What is expected: Your answer must be a word-for-word copy of the data.

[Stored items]
- - - - - - -
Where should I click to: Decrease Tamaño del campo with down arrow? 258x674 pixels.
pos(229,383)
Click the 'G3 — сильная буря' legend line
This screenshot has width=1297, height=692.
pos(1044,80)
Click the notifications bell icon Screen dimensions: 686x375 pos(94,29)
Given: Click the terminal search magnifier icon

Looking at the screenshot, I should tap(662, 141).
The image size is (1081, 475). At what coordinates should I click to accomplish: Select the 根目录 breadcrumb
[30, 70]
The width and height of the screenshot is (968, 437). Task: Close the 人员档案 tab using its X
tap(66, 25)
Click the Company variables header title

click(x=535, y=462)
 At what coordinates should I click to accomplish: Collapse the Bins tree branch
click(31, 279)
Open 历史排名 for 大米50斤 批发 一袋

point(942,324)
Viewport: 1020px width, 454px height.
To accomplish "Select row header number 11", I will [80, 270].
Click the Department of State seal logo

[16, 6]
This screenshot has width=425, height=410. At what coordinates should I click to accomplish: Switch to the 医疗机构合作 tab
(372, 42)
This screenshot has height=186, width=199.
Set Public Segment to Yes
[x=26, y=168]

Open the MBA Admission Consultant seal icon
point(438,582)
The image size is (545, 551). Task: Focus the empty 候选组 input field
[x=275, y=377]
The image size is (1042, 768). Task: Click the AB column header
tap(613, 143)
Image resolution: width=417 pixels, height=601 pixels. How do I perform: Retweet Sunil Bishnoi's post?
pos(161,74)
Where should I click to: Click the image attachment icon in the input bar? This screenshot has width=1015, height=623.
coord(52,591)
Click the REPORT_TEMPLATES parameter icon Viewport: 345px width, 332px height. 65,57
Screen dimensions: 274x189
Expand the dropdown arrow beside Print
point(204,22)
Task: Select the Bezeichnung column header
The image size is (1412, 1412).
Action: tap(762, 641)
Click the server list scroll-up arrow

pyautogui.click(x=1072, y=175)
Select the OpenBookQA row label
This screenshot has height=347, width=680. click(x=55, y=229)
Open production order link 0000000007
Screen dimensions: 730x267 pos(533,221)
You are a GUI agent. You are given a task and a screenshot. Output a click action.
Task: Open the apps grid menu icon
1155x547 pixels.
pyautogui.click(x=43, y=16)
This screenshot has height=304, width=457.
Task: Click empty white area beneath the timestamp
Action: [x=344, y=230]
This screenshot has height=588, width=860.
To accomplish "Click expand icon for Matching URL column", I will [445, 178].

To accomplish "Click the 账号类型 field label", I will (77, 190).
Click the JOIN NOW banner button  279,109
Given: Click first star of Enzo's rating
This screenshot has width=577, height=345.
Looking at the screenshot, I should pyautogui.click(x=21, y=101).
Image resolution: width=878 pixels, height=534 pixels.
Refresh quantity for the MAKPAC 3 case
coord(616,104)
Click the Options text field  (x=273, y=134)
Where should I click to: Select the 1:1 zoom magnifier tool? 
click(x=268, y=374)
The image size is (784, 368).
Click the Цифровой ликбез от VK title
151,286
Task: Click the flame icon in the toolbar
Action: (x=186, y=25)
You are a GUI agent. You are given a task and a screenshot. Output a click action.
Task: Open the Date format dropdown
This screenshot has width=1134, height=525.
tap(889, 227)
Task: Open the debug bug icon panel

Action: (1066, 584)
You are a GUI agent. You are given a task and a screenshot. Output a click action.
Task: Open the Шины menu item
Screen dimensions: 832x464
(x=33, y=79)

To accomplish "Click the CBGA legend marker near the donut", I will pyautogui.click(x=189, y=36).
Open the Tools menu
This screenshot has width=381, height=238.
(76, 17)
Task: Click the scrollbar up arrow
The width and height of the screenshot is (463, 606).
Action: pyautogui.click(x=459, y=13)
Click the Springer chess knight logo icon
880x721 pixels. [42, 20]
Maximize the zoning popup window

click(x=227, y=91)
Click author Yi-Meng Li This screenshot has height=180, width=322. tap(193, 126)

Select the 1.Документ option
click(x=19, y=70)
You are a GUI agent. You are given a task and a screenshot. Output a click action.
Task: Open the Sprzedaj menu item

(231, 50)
- - - - - - -
Reply to the exercise:
Where should I click to: Decrease Tamaño del campo with down arrow? 258x674 pixels.
pos(229,383)
Click the 'G3 — сильная буря' legend line
This screenshot has width=1297, height=692.
pos(1044,80)
Click the notifications bell icon Screen dimensions: 686x375 pos(94,29)
Given: Click the terminal search magnifier icon

Looking at the screenshot, I should tap(662, 141).
The image size is (1081, 475). At what coordinates should I click to accomplish: Select the 根目录 breadcrumb
[30, 70]
The width and height of the screenshot is (968, 437). Task: Close the 人员档案 tab using its X
tap(66, 25)
Click the Company variables header title

click(x=535, y=462)
 At what coordinates should I click to accomplish: Collapse the Bins tree branch
click(31, 279)
Open 历史排名 for 大米50斤 批发 一袋

point(942,324)
Viewport: 1020px width, 454px height.
To accomplish "Select row header number 11", I will [80, 270].
Click the Department of State seal logo

[16, 6]
This screenshot has width=425, height=410. At what coordinates should I click to accomplish: Switch to the 医疗机构合作 tab
(372, 42)
This screenshot has height=186, width=199.
Set Public Segment to Yes
[x=26, y=168]

Open the MBA Admission Consultant seal icon
point(438,582)
The image size is (545, 551). Task: Focus the empty 候选组 input field
[x=275, y=377]
The image size is (1042, 768). Task: Click the AB column header
tap(613, 143)
Image resolution: width=417 pixels, height=601 pixels. How do I perform: Retweet Sunil Bishnoi's post?
pos(161,74)
Where should I click to: Click the image attachment icon in the input bar? This screenshot has width=1015, height=623.
coord(52,591)
Click the REPORT_TEMPLATES parameter icon Viewport: 345px width, 332px height. 65,57
Screen dimensions: 274x189
Expand the dropdown arrow beside Print
point(204,22)
Task: Select the Bezeichnung column header
The image size is (1412, 1412).
Action: tap(762, 641)
Click the server list scroll-up arrow

pyautogui.click(x=1072, y=175)
Select the OpenBookQA row label
This screenshot has height=347, width=680. click(x=55, y=229)
Open production order link 0000000007
Screen dimensions: 730x267 pos(533,221)
You are a GUI agent. You are given a task and a screenshot. Output a click action.
Task: Open the apps grid menu icon
1155x547 pixels.
pyautogui.click(x=43, y=16)
This screenshot has height=304, width=457.
Task: Click empty white area beneath the timestamp
Action: [x=344, y=230]
This screenshot has height=588, width=860.
To accomplish "Click expand icon for Matching URL column", I will [445, 178].

To accomplish "Click the 账号类型 field label", I will (77, 190).
Click the JOIN NOW banner button  279,109
Given: Click first star of Enzo's rating
This screenshot has width=577, height=345.
Looking at the screenshot, I should pyautogui.click(x=21, y=101).
Image resolution: width=878 pixels, height=534 pixels.
Refresh quantity for the MAKPAC 3 case
coord(616,104)
Click the Options text field  (x=273, y=134)
Where should I click to: Select the 1:1 zoom magnifier tool? 
click(x=268, y=374)
The image size is (784, 368).
Click the Цифровой ликбез от VK title
151,286
Task: Click the flame icon in the toolbar
Action: (x=186, y=25)
You are a GUI agent. You are given a task and a screenshot. Output a click action.
Task: Open the Date format dropdown
This screenshot has width=1134, height=525.
tap(889, 227)
Task: Open the debug bug icon panel

Action: (1066, 584)
You are a GUI agent. You are given a task and a screenshot. Output a click action.
Task: Open the Шины menu item
Screen dimensions: 832x464
(x=33, y=79)

To accomplish "Click the CBGA legend marker near the donut", I will pyautogui.click(x=189, y=36).
Open the Tools menu
This screenshot has width=381, height=238.
(76, 17)
Task: Click the scrollbar up arrow
The width and height of the screenshot is (463, 606).
Action: pyautogui.click(x=459, y=13)
Click the Springer chess knight logo icon
880x721 pixels. [42, 20]
Maximize the zoning popup window

click(x=227, y=91)
Click author Yi-Meng Li This screenshot has height=180, width=322. tap(193, 126)

Select the 1.Документ option
click(x=19, y=70)
You are a GUI agent. You are given a task and a screenshot. Output a click action.
Task: Open the Sprzedaj menu item

(231, 50)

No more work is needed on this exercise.